I should note here that everyone who sees the phrase “moral and religious” is going to run to their respective political corners to find their favorite cudgels with which to beat their opponents, who they deem immoral by their particular standards, or to attack the notion of religion as a bastion of morality because they reject religious orthodoxy on topics of importance to them, or they have been hurt by people who they considered religious.
My plea to you is to resist your emotions and elevate your thinking beyond your pet issue, whatever it may be, to the lodestones of “moral and religious” behavior – devotion to a higher order of thought and behavior, and treating others as we would like to be treated.
Jesus put it this way:
Jesus declared, “’Love the Lord your God with all your heart and with all your soul and with all your mind.’ This is the first and greatest commandment. And the second is like it: ‘Love your neighbor as yourself.’ All the Law and the Prophets depend on these two commandments.” ~ Matthew 22:37-40
Isn’t that the universal essence of religion – to be devoted to God and to love one another? If we were all dedicated to those principles, do we doubt that we would benefit individually and corporately?
The Founders didn’t have the benefit of social science when they concluded that a “moral and religious people” were most capable of self-governance and, therefore, most likely to function optimally under a Constitution such as ours. They were students of history and keen observers of the human condition, however, and they concluded that there is an immutable bond between the virtue of the people and their ability to thrive without excessive oversight.

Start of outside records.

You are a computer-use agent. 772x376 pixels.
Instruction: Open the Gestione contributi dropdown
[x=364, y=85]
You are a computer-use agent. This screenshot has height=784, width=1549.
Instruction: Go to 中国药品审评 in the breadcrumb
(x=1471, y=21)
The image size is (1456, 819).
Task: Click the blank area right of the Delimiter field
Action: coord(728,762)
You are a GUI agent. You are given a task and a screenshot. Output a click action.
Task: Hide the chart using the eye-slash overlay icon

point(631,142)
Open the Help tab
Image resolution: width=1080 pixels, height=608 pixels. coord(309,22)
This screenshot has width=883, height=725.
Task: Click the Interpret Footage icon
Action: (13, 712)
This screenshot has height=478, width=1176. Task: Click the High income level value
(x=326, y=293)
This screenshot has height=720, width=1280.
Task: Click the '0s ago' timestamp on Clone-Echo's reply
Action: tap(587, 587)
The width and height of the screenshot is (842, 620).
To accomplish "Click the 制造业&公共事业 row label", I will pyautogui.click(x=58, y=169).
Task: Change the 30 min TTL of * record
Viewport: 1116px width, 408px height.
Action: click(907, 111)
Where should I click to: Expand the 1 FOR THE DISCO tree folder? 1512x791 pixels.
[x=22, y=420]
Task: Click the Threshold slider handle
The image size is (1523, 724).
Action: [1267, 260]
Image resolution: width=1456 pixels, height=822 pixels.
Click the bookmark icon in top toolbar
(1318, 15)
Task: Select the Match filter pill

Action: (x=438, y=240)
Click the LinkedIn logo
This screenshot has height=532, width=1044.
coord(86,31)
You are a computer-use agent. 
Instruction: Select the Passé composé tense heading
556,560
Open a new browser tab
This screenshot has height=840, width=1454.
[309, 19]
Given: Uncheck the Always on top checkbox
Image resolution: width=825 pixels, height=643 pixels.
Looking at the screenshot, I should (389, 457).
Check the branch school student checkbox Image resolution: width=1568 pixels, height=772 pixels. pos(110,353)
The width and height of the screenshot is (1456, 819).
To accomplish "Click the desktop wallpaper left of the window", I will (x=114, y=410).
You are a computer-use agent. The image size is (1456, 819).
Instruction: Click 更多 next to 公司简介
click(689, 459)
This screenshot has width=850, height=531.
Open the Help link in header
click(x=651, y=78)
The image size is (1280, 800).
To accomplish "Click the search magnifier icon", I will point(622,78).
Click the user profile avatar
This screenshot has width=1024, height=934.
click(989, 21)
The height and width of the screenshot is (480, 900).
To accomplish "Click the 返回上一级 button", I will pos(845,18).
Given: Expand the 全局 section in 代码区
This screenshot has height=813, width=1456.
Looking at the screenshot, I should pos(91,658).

We in the modern era have the benefit of decades of studies and surveys which document a direct correlation between committed religious belief and practice and better mental health, greater happiness, more charitable giving, more community engagement and, on the flip side, less family breakdown, delinquency, deviance, and crime. Professor Rodney Stark, author of the book America’s Blessings: How Religion Benefits Everyone, Including Atheists, states:
Translated into comparisons with Western European nations, we enjoy far lower crime rates, much higher levels of charitable giving, better health, stronger marriages, and less suicide, to note only a few of our benefits from being an unusually religious nation.
Professor Stark even calculates the economic benefits of religiosity, estimating an annual benefit of $2.67 trillion in savings as a result of America’s religious belief. This is not hard to imagine, as the debate over the size and scope of government reveals how expensive it is to provide protection and oversight in a nation that is increasingly in need of masters.
Since we are human, we are entirely capable of screwing up even good things, and religion can also be associated with negative outcomes. Of note, however, the social sciences suggest an association between the certainty of one’s faith and positive individual and societal outcomes. In other words, the more certain you are about the existence and nature of God, the more likely you are to have a positive perspective on and interaction with the world around you.
Depending on who you ask, we are either still a deeply religious nation or we are in a post-religious age, with committed religious belief being replaced by secularism or a nebulous and vacuous “spirituality” without conviction or consequence.
As we witness individuals and organizations becoming “unbridled” in social media and on the evening news, however, perhaps we can reach a consensus that we are somehow different and should be concerned.
So who are we? Are we a people for whom the Constitution is relevant, or is it “wholly inadequate” to who we are today?